The leader of the Institute of Financial Strategy and Policy also pointed out that the financial potential of the State has been enhanced, the size of the state budget has been expanded.

The State budget mobilization policy has been reviewed, amended and supplemented to ensure consistency, effectiveness and efficiency. As a result, the scale of state budget revenue in the 2011-2020 period is 3.8 times higher than in the 2001-2010 period.

The average mobilization rate into the state budget in the 2011 - 2020 period reached about 24.5% of GDP, exceeding the target set out in Resolution No. 07-NQ/TW (20-21% of GDP) and Resolution No. 25/2016/ QH14 (23.5% of GDP).

The rate of mobilization from taxes and fees in the 2011 - 2015 period reached about 20.7% of GDP; in the 2016-2020 period, it reached approximately 21% of GDP, achieving the set target of the strategy (21% of GDP).

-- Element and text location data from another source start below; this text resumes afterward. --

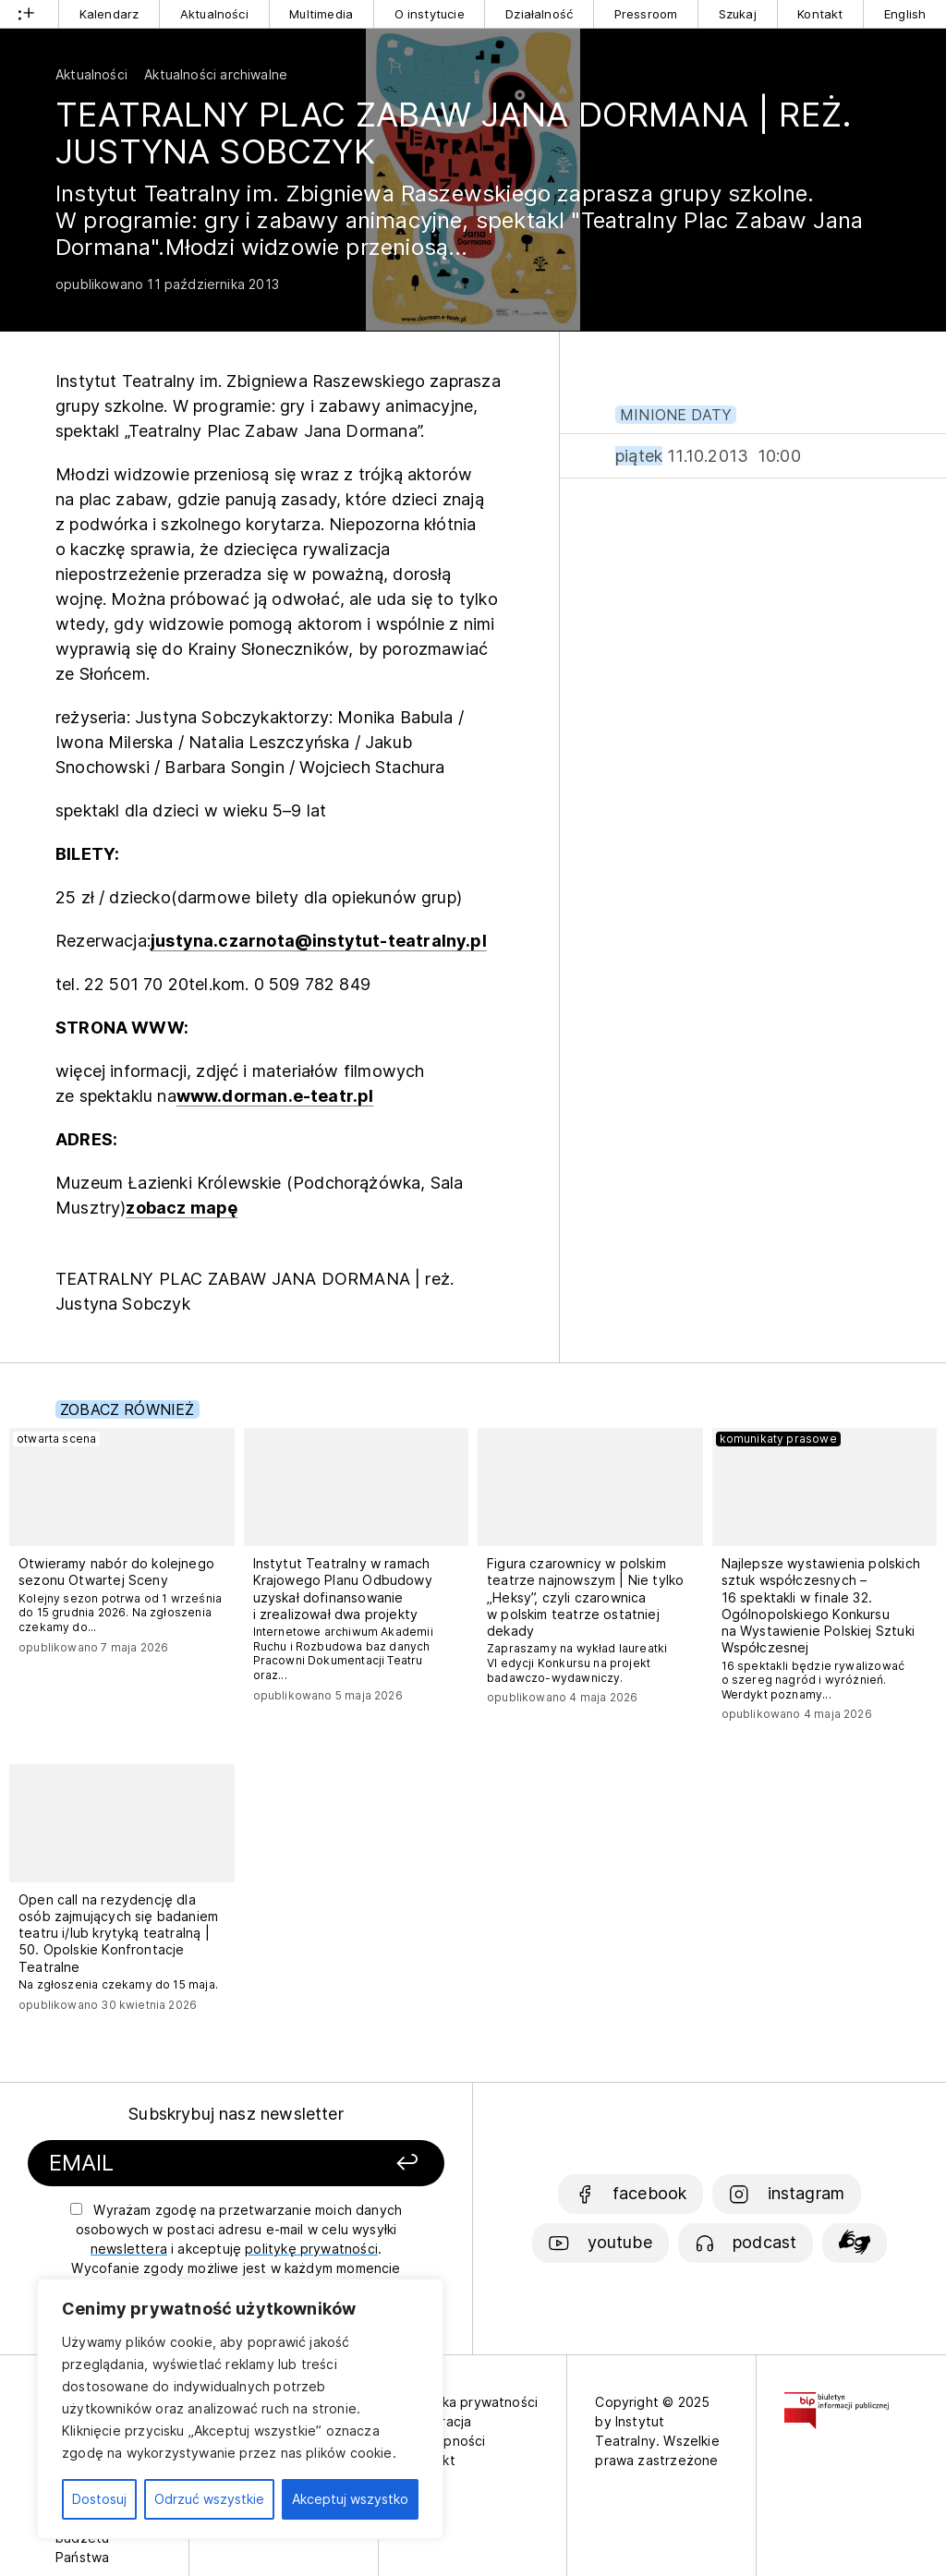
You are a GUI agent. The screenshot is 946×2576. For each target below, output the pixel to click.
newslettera (129, 2248)
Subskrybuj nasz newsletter (236, 2113)
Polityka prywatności (472, 2402)
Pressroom (646, 13)
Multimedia (321, 13)
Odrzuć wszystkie (209, 2499)
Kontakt (820, 13)
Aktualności (214, 13)
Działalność (539, 13)
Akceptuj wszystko (350, 2499)
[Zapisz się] (374, 2163)
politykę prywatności (311, 2248)
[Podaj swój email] (185, 2163)
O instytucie (429, 13)
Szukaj (738, 13)
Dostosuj (99, 2499)
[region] (240, 2409)
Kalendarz (109, 13)
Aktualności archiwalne (215, 74)
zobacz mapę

“The state budget revenue structure is more sustainable, ensuring the right orientation. The tax reform strategy is to gradually increase the proportion of domestic revenue to offset the reduction in export and import taxes due to deeper international integration and fluctuations in world oil prices; in line with the goal of arranging and equitizing state-owned enterprises, increasing attraction of domestic and foreign resources for development investment,” said Nguyen Nhu Quynh.

Fiscal policy will be closely linked to socio-economic development

In the 2021 - 2030 period, many say that the economic and political situation in the world and the region will be complicated and unpredictable. In particular, the Covid-19 pandemic still has complicated and unpredictable developments, may last for many years, and will continue to affect the global economy, changing the structure, economic order and social organization of many countries.

In that context, the Socio-Economic Development Strategy for the 2021 - 2030 period sets a goal that by 2030, our country will become a modern industrialized country, belonging to the upper group of high-middle-income countries. Therefore, in this period, the national financial policy must play a pioneering role in mobilizing, liberating, allocating and effectively using domestic and foreign resources, associated with innovating the growth model in depth, improving the quality of growth on the basis of human resource development.

Nguyen Nhu Quynh said that the viewpoint of the Financial Strategy for the 2021 - 2030 period will be reform and improvement of the quality of financial institutions in the direction of synchronization, transparency and integration are prerequisites to promote the healthy development of national finance.

At the same time, restructuring the state budget and public debt management must be included in the overall economic restructuring, ensuring the leading role of the central budget and the initiative of the local budget.

During this period, financial management will be required by law, strengthening financial discipline; improving the quality of inspection, examination, prevention and fight against corruption and waste; promoting the application of information technology and digital financial platform, continuing to modernize the financial industry.

The financial strategy for the 2021 - 2030 period aims to build sustainable, modern and integrated national finance to promote growth, strengthen the economy's resilience, and ensure macroeconomic stability and national financial security.

At the same time, it is necessary to implement a reasonable incentive policy, improve the fiscal policy space, create favorable conditions for mobilizing, allocating and effectively using financial resources, harmoniously deal with economic, social and environmental development issues, ensure security, national defense and social security in association with the goals and tasks of the Socio-Economic Development Strategy 2011-2020, said Nguyen Nhu Quynh.